--- PROVIDED DATA ---

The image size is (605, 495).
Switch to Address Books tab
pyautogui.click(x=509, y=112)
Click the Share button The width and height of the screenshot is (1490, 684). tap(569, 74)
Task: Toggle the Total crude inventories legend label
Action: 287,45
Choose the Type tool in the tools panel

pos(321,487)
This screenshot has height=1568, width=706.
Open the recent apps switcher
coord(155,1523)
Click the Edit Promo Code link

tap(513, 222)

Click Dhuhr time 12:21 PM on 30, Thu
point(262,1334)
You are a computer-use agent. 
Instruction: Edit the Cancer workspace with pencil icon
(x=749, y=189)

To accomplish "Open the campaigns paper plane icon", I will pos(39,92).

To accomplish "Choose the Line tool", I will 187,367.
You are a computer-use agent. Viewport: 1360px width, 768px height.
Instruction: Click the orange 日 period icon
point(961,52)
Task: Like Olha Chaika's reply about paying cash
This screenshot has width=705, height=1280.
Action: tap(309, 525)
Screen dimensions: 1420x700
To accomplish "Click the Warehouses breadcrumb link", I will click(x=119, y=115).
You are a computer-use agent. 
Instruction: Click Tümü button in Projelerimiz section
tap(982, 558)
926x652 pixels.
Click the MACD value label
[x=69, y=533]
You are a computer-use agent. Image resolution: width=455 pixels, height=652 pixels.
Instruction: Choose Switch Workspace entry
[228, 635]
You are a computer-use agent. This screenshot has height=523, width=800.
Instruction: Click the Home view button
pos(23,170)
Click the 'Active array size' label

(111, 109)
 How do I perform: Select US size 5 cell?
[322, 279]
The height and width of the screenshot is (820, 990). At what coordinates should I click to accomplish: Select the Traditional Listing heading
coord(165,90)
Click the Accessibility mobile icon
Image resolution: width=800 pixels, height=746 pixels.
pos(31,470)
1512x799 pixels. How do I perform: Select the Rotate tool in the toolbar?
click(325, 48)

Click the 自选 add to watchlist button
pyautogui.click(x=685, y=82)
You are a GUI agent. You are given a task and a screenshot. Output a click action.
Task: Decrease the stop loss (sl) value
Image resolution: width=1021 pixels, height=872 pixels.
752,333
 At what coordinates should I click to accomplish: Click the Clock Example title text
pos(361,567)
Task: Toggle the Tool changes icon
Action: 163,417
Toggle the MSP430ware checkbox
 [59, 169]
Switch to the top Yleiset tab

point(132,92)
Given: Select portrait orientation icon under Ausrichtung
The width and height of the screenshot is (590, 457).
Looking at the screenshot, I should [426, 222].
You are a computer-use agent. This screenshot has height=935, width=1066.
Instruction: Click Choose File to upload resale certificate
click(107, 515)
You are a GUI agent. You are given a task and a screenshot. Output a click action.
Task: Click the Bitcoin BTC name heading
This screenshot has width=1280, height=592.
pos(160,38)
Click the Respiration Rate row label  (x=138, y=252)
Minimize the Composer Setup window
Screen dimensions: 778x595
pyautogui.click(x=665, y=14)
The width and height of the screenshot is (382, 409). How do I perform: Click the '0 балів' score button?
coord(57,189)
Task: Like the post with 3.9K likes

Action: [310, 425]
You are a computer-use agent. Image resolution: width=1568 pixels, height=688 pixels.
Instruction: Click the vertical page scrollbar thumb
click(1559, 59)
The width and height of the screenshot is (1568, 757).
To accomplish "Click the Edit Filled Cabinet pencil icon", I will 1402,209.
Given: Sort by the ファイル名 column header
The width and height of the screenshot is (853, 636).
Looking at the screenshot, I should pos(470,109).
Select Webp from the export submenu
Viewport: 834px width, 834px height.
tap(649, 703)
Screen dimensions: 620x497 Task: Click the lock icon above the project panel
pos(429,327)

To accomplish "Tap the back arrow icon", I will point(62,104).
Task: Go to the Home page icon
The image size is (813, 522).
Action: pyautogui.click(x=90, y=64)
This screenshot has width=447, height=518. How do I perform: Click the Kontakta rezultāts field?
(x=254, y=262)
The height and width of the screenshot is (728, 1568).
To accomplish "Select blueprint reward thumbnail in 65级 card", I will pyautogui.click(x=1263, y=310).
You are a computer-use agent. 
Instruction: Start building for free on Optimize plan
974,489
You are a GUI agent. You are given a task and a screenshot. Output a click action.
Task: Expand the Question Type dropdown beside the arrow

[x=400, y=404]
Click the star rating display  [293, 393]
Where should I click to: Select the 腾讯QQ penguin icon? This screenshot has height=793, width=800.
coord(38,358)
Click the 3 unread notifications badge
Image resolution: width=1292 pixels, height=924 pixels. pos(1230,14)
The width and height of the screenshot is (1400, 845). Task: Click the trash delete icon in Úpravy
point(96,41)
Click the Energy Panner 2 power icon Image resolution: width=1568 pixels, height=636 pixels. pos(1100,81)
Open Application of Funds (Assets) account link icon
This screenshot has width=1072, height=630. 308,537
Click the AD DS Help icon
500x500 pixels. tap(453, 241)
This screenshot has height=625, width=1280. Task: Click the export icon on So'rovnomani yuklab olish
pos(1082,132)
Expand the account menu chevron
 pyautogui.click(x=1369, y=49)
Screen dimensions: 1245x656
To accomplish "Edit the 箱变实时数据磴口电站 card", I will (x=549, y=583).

---

* **HOW TO COMPLETE THIS TASK**:
Check each line above for the string "computer" and copy the ones that have it.

* **EXERCISE RESULT**:
You are a computer-use agent. 
You are a computer-use agent. Viewport: 1360px width, 768px height.
You are a computer-use agent. 
You are a computer-use agent. Image resolution: width=455 pixels, height=652 pixels.
You are a computer-use agent. This screenshot has height=523, width=800.
You are a computer-use agent. This screenshot has height=935, width=1066.
You are a computer-use agent. Image resolution: width=1568 pixels, height=688 pixels.
You are a computer-use agent. 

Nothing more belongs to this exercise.